Wikidata:WikiProject Cultural events/Data sources
Data Sources - Cultural events
[edit]The table below contains an overview over the data sources to import data about cultural events from (listed by country). Try to be as comprehensive as possible when listing potential data sources of a given country.
Country | Publisher | Database | Coverage | Wikidata item | Mapping information | Rights | Contact | Comments | Ingestion Status |
---|---|---|---|---|---|---|---|---|---|
CH | Swiss Theatre Collection | Theatre Metadata - Performing Arts Festivals | Inventory of performing arts festivals in Switzerland | CC-0 | User:Beat Estermann | ||||
CH | Swiss Theatre Collection | Swiss Theatre Metadata - Anniversrary Performing Arts Festivals | Inventory of anniversary performing arts festivals (Festspiele) in Switzerland | CC-0 | User:Beat Estermann | ||||
CH | Swiss Theatre Collection | Swiss Theatre Metadata - Outdoor Theatre Events | Inventory of outdoor theatre events (Freilichttheater) in Switzerland | CC-0 | User:Beat Estermann | ||||
CH | Swiss Theatre Collection | Swiss Theatre Metadata - Revues, Cultural Nights, Vorfasnacht | Inventory of revues, cultural nights, and carneval-related performance events (Revues, Kulturnächte, Vorfasnacht) in Switzerland | CC-0 | User:Beat Estermann |
Describe the Data Sources on Wikidata
[edit]Databases suitable for data ingestion into Wikidata should be described on Wikidata itself. For each database, an item needs to be created on Wikidata, so that the database can be cited as a source when ingesting data into Wikidata. Refer to Help:Sources for information about how to use sources in Wikidata. When it comes to importing data about heritage institutions, the types of data sources most commonly found are:
- Online databases: In the case of an online database, a Wikidata property should be created that corresponds to a unique identifier used to refer to items in the database. For the database itself, a Wikidata item should be created. Refer to Help:Sources#Databases for further guidance. Example: <insert an example of an online database here.>.Note: In fall 2016, it was impossible to properly reference online databases using the Quick Statements Tool, a tool commonly used to batch ingest data into Wikidata. As of December 2016, a new version of the tool is under development. <Check the next release of the tool and update this note if necessary.>
- Database dumps / database exports: In the case of a database dump or a database export, the source file is typically available in a spreadsheet format (e.g. CSV or Excel) or in a hierarchical format (e.g. XML). In this case, a Wikidata item should be created for the database itself (example: Swiss GLAM Inventory (Q26933296)) and for the specific export file (example: Swiss GLAM Inventory, 16 September 2016 (Q27477970)).
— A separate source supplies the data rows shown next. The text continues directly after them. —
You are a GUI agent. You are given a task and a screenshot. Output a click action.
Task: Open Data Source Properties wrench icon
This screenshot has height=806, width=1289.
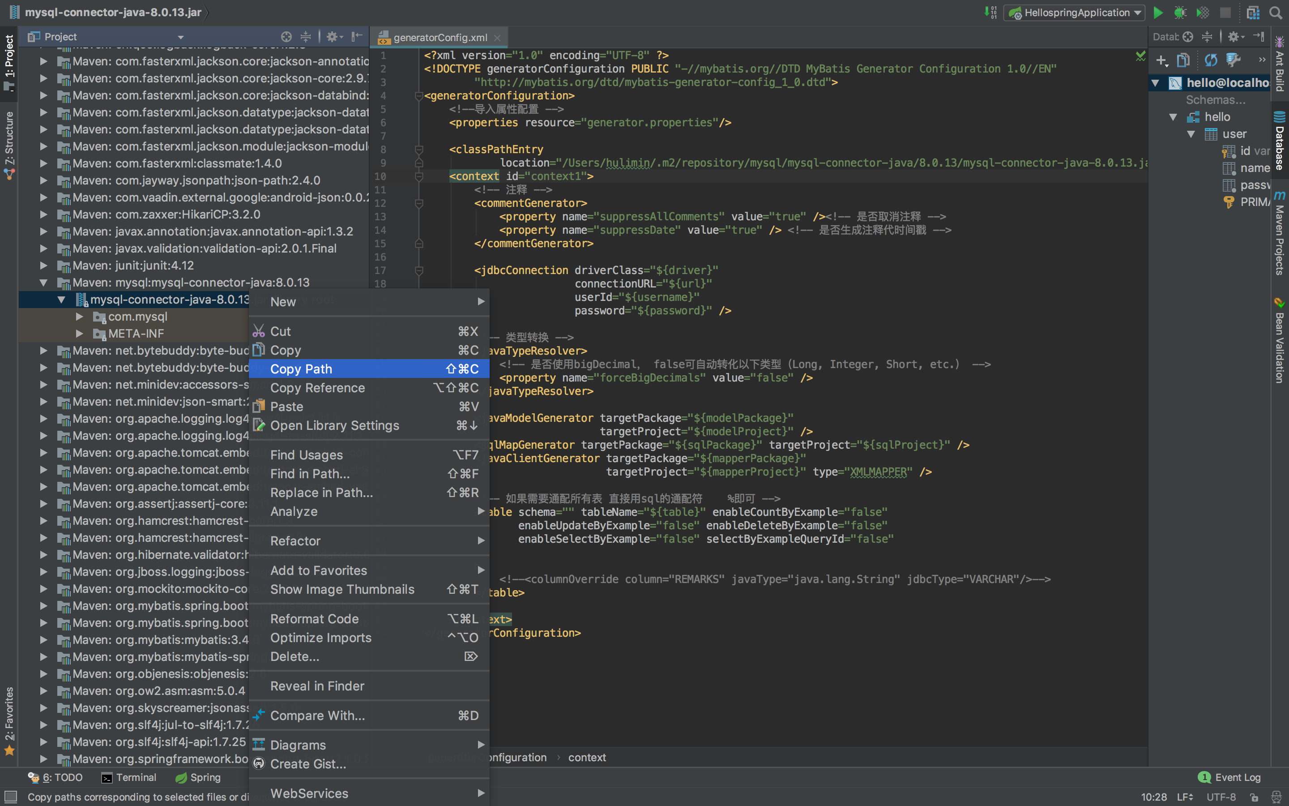[x=1234, y=60]
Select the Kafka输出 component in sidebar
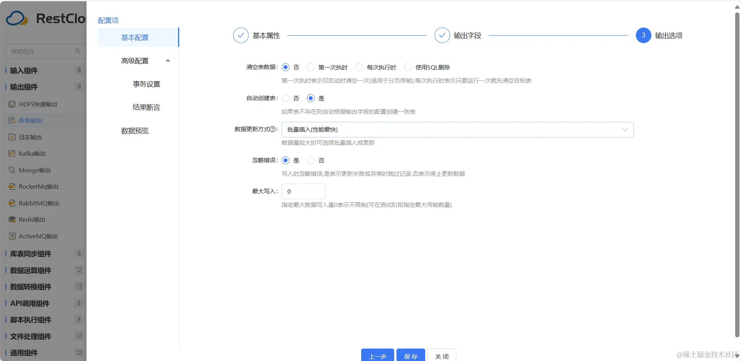Viewport: 741px width, 361px height. tap(32, 153)
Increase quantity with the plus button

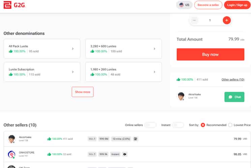click(x=226, y=20)
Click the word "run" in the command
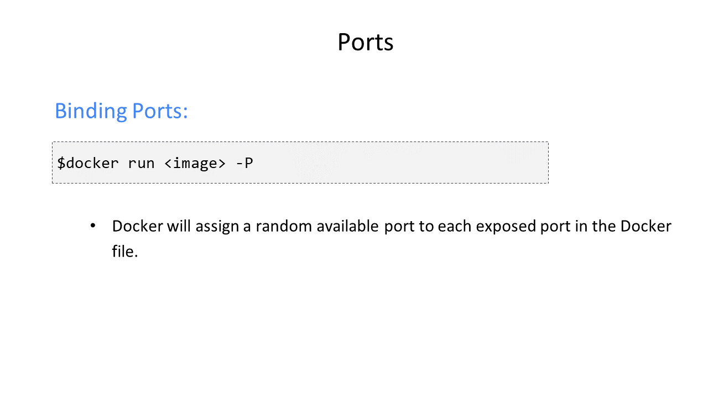The image size is (708, 398). point(141,164)
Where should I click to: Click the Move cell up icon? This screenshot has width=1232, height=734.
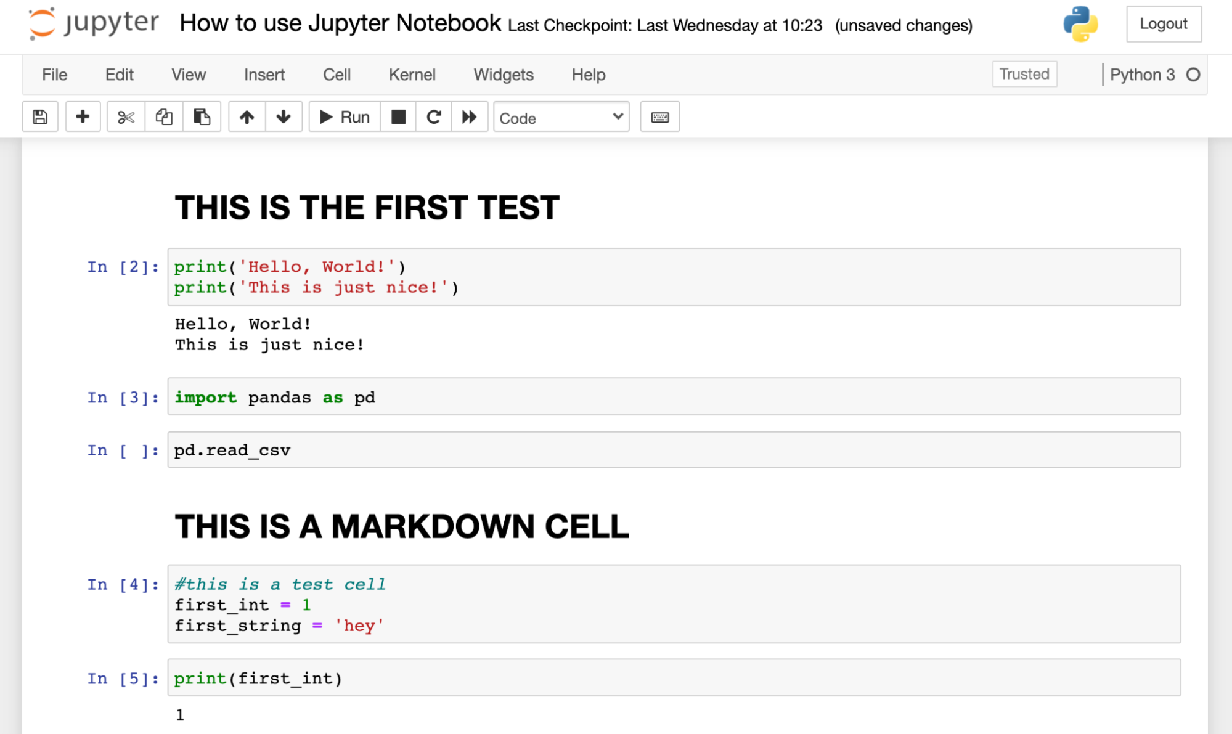(247, 117)
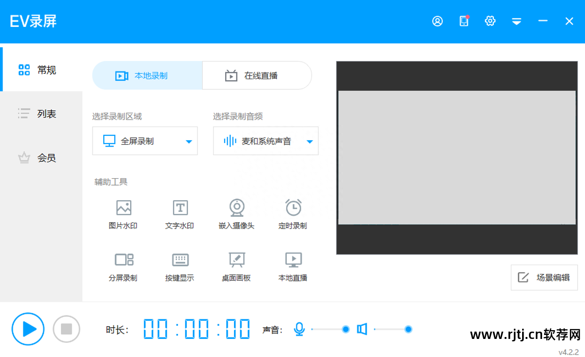The width and height of the screenshot is (585, 357).
Task: Switch to the 在线直播 tab
Action: tap(257, 76)
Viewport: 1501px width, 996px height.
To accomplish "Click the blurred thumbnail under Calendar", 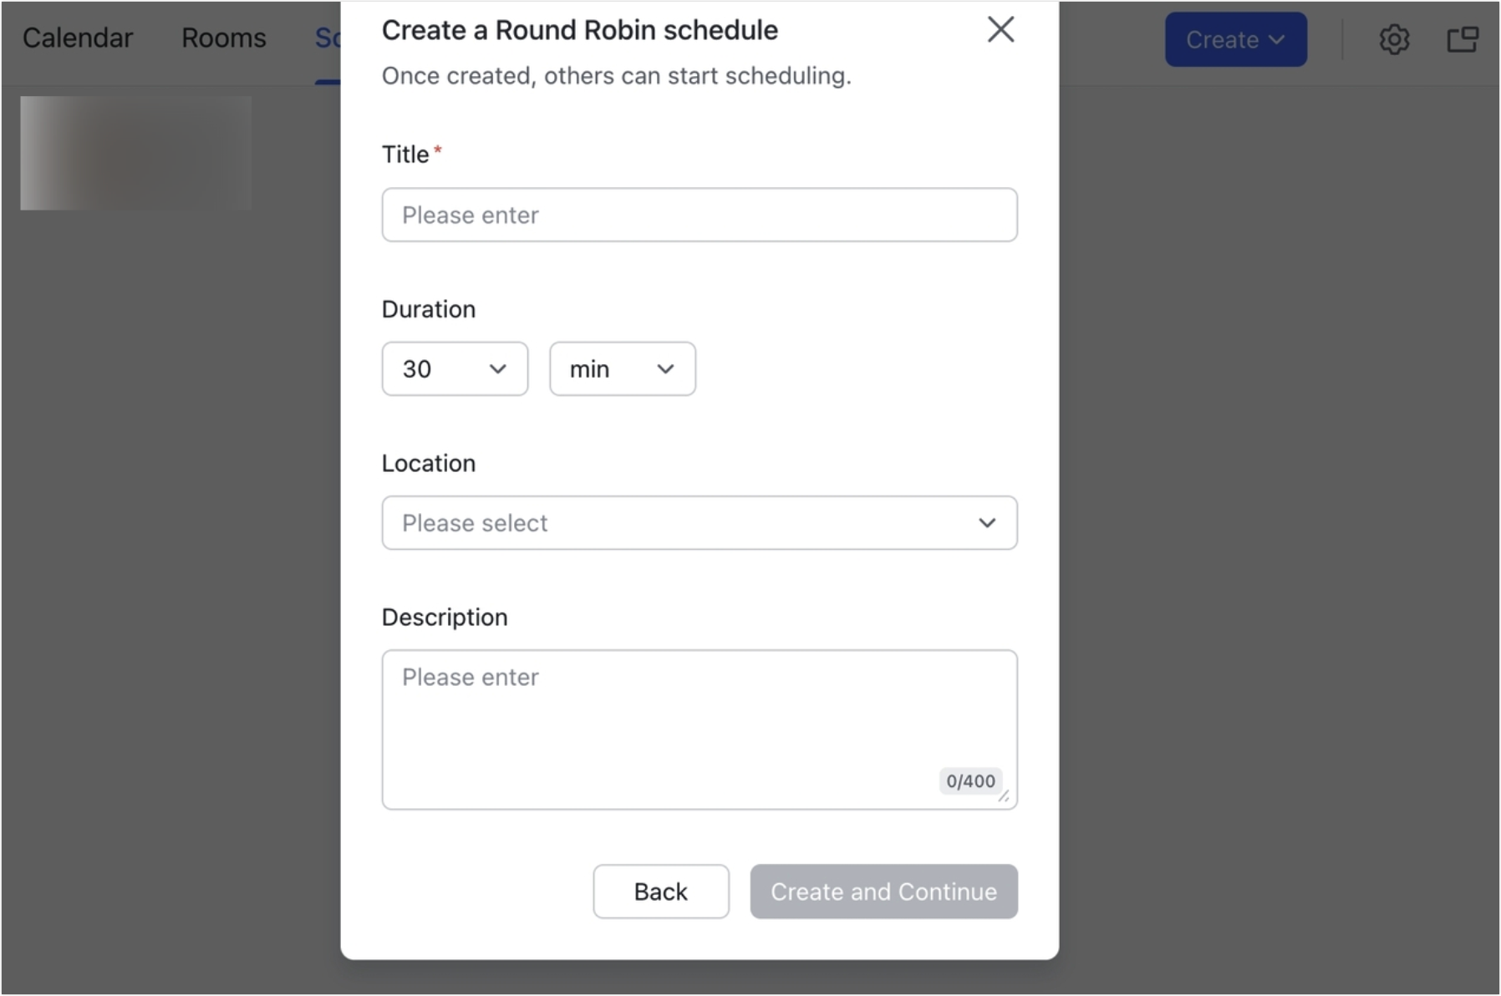I will pos(136,153).
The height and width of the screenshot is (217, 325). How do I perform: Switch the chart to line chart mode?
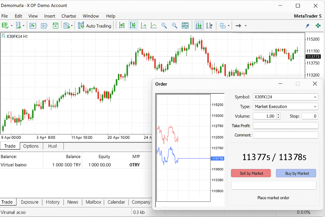[154, 26]
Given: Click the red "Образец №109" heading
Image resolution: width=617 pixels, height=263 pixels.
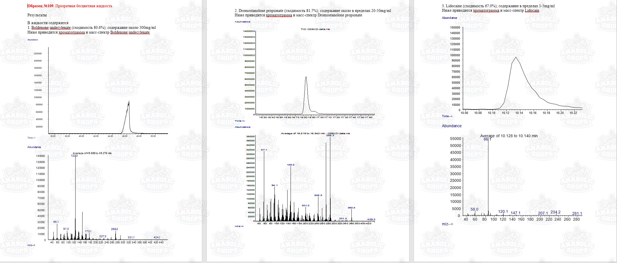Looking at the screenshot, I should point(41,6).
- Simple web pages: In some cases you may find relevant lists on simple web pages. If the source is a simple website, it does not need to be described as a separate Wikidata item. Refer to Help:Sources#Web page for further information about how to source statements to simple web pages.
Unique Identifiers
[edit]Before ingesting data into Wikidata, we usually want to make sure that our source database contains a unique identifier which can later be used to match the data on Wikidata with the data in the source database. This is particularly useful in the case of future updates to the source database. There are two commonly used approaches to ingesting such unique identifiers into Wikidata:
- The use of a single-source identifier: In this case, a particular Wikidata property is created that corresponds to a unique identifier used in a given database. Example: Elvis Presley (Q303) has a Library of Congress authority ID (P244) : "n78079487". Typically, identifier properties have their corresponding Wikidata entity, in the case of our example: Library of Congress Authorities (Q13219454).
- The use of a multi-source identifier: In this case, a particular Wikidata property and a Wikidata item are used that are generic for a particular domain; multi-source identifiers should be unique in combination with a qualifier. Example: The item Judith Holding the Head of Holofernes (Q17319619) has an inventory number (P217) : "SK-A-1" that is further qualified by collection (P195) : Rijksmuseum (Q190804). In this case, the collection and the inventory number combined form a unique identifier (the inventory number on its own does not have to be unique across collections). The corresponding Wikidata entity in this example is: accession number (Q1417099).
With regard to the data sources concerning cultural events, it is recommended to use single-source identifiers for well-established databases. In this case, you will have to:
- Create a Wikidata entity for the identifier (if it does not already exist).
- Propose the creation of a corresponding property. Note: creating new properties requires community approval that may take several weeks.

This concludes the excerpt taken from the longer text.